I’ll get one of my more technically competent pals to explain it all to me properly but a quick skim suggests that one of these could be an invaluable addition to our modern lifestyle.
Junior Wells says
Is this going to delete them from the phone or the Macbook ?
yorkio says
Depends on whether your photo library is synched across your various iDevices.
Junior Wells says
I am ignorant. How would I know this? I know that to transfer the photos to a Macbook I have to open Photos on Macbook and it asks if I want to import.
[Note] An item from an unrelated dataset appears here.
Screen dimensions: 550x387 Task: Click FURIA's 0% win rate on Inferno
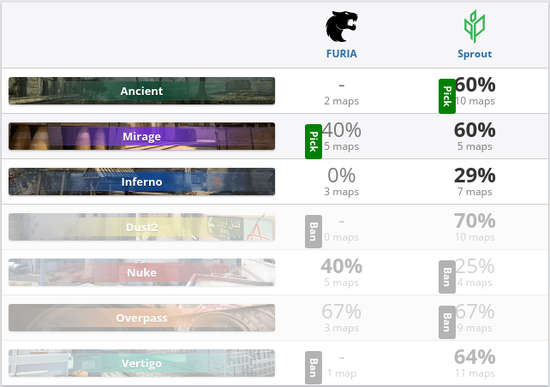pos(341,175)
If I delete from either location the photo remains on the other location.
dai says
This is why I don’t use an iPhone (I have in the past), delete a photo or a music file in one place and it can disappear everywhere if you haven’t ticked (or unticked) the right box or something.
Mike_H says
Both Windows and Android can be just as bad, because by default they sync everything to their proprietory Cloud services and will bug you from time to time to sync everything from there to all of your devices.
I don’t know what Apple do in this respect, not having any Apple devices, but if you turn off syncing of your pics etc. to Microsoft’s One Drive cloud storage, Windows Update has a tendency to turn it back on again sometimes. And reverse other non-default settings that you’ve made, too.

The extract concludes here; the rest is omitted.